← Back to team overview

maria-developers team mailing list archive

Re: [Maria-discuss] Pipeline-stype slave parallel applier


Actually the optimistic statement scheduling is restricted
to the Write_log_events/INSERT-Query_log_event types.
Unlike inter-transaction conflicts which can be cured through
proper victimization and retry this time it's the intra- case
where retrying won't help when the 2nd event is separated from the parent.

And that means the parent and the child must be in the same
modified branch.
Only Delete vs Delete and Write vs Write are pairwise non-conflicting
in RBR.

I've briefly explained the idea of the table-level pessimistic
dependency approximation solely by slave in the Row format case.

Similarly to cover the Statement format 
we would have to make master to collecting involved tables, including
triggered ones (mysql does so for databases names).
Another approach is to switch to the conservative mode when
the master group contains at least one Query-log-event. This fact
can be passed with the first Gtid-log-event of the group (master
binlogging change required).

So in your example

>>>   BEGIN;  /* T1 */
>>>   INSERT INTO t1 VALUES  (...);  /* S1 */
>>>   COMMIT;
>>>   BEGIN;  /* T2 */
>>>   UPDATE t1 SET b=10 WHERE a=1;  /* S2 */
>>>   UPDATE t1 SET b=20 WHERE a=1;  /* S3 */
>>>   COMMIT;

the updates are doomed to schedule in the same branch.

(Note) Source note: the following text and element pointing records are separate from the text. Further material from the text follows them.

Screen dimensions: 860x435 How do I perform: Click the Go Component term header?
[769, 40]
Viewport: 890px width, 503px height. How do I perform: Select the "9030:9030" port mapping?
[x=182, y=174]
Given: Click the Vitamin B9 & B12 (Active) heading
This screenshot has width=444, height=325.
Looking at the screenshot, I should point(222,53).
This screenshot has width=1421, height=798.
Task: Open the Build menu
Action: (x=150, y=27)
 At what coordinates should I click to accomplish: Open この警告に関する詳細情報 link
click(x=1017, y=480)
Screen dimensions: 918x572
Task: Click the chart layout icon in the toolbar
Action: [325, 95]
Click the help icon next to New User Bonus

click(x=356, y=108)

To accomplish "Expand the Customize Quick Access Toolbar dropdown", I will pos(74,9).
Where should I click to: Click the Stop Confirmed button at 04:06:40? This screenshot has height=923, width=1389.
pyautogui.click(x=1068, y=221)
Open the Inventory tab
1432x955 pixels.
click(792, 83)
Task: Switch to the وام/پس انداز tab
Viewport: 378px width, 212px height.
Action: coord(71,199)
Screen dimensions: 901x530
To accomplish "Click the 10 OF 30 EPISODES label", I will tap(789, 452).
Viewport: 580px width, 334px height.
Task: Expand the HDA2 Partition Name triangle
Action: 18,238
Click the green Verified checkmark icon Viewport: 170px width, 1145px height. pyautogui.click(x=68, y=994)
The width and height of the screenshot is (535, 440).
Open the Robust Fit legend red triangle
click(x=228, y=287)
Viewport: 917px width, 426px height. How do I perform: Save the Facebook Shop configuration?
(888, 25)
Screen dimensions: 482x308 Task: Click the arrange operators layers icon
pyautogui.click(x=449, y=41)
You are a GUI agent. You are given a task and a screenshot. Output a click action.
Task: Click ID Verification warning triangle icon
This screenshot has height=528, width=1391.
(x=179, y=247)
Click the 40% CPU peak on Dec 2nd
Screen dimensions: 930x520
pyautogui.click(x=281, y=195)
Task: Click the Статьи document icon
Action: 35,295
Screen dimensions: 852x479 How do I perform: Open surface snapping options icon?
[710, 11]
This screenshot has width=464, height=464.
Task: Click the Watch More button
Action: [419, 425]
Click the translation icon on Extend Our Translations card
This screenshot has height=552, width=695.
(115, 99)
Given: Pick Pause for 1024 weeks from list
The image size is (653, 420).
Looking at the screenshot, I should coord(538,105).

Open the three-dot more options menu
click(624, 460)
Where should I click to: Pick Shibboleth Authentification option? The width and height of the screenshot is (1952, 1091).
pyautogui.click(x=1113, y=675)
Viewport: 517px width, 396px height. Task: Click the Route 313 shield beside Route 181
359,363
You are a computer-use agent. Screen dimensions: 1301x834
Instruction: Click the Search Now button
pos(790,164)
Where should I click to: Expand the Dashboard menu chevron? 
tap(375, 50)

>>> So the idea is to schedule these two transactions (T1 T2) to three different
>>> worker threads, right? Each thread gets one of (S1 S2 S3).
>>> But we must not commit S3 before S2, obviously, or we end up with incorrect
>>> result. So how will this dependency be handled?
>> This is dependency tracking specifics.
>> In RBR case (the whole group is row-format) S2 -> S3 can be only
>> pessimistically estimated right now via reading table name from Table_map.
>> In SBR case that you meant Query-log-events would have to carry table names.
>> We could refine the estimate with help of enriched logging on master to collect
>> PK values into the event.
>> So having learned S2->S3 at assigning in the first approximation I
>> suggest we schedule T2 as one transaction.
> Naturally the first approximation admits unfairness when the input is
> dependent. Yet we can safe that what is statistically corner cases.
> Either (though it's not binary after all)
>   with running optimistically as you've suggested, or
>   with reinforcing master logging to track *intra*-transaction
>   dependecies. Practically it's to record a set of 'db.table.record_id'
>   arrays, an array per 'db.table'.
>   Each array will be sorted per 'record_id' as part of a replication
>   optimizer to build up
>   non-dependant branches as equal as possible sizes.
>   Also just a number
>   of noticed dependecies could be checked by slave to its execution to
>   conservative mode.
>>> I was assuming that this would be using the same mechanism as optimistic
>>> parallel replication - in fact, I thought the point was that this is
>>> precisely a clever generalisation of optimistic parallel replication,
>> You have a very nice point and the dumb pessimistic method is refined by
>> optimistic execution of *one* statement (whose cost to rollback is
>> insignificant)!
>> [Why not it be the only option...]
>> More to that, somewhat similarly to waiting for prior trx to commit now
>> we would wait for prior statements if they (may) depend. When an earlier ordered
>> statement finds a locked row it should eliminate low-ranked current
>> owner (could take the owner to reach the wait-for-prior-stmt
>> commit). Otherwise it waits.
> This obviously requires cross-group event enumeration and awareness of
> potential dependency on an earlier scheduled event (of a smaller sequence number).